ができるだろう。さぁ。立て!全てを守り抜くために!神の座を掴み取るために!!』

力が溢れて来る。そして、いつの間にか傷も完全に癒えていた。

俺は、悪魔に近寄ると代智を掴んでいた腕を握ると、一気に力を入れる。

その途端、さっきまでいくら殴っても効かなかったのに、今度は簡単に、握り

潰せた。

「ん?痛てぇぇぇ!」

 と、悪魔は腕を抱えながらしゃがみこむ。その横に、崩れ落ちた代智を抱える。

良かった。まだ息はある。それに安心して、俺は代智の無くなった腕に手をかざ

し、治すイメージをする。そうすると、光が集まって来たかと思うと、まるで何

もなかったかの様に、腕が形成された。それを確かめたあと、一瞬で天世の隣へ

移動した。

「天世。今から警察と、救急車を呼んでくれ」

「えっ!?頼飛君。今どうやって‥」

「頼んだ。俺は、あいつを片づける。それと、ここから先は見るな。

気持ち悪くなるぞ」

 そしてまた、悪魔のすぐ近くまで近寄る。

「てめぇも悪魔だったのかよっ!そんな力。人間じゃありえねぇ!」

 そう言って、俺から一旦距離を置く。

「知るかよ!でもぜったい!お前らの仲間なんかじゃねぇよ!殺してやる」

 俺は、離れた距離を一気につめ、右拳で、悪魔の胸部を殴ると、面白いように

吹っ飛び、壁にぶつかる悪魔に、追い打ちをかけるため、さらに、倒れる前に

悪魔の顎を、思いっきり蹴りあげる。

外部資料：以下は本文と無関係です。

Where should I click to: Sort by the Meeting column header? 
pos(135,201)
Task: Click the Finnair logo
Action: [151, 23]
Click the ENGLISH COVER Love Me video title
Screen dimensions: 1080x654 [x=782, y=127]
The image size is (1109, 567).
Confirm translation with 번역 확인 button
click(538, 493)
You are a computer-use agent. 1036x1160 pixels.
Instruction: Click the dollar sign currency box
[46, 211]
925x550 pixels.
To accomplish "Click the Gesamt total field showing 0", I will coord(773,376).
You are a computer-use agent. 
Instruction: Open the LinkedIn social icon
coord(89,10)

そして、上に飛んだ悪魔が落ちてきた時に

首を掴む。そのまま俺は、悪魔が代智にした様に、左腕を、食いちぎるのは流石

にためらい、肩を掴むと力を入れ、引きちぎった。

「ぐわぁぁぁああ!!痛い!痛てぇ!」

「まだ喚くか。化物が」

 いい加減飽きてきた俺は、悪魔の首をへし折り。動かなくなった所で、壁に

穴が開くほど、吹っ飛ばした。

 丁度その頃、パトカーと救急車のサイレンが聞こえてきた。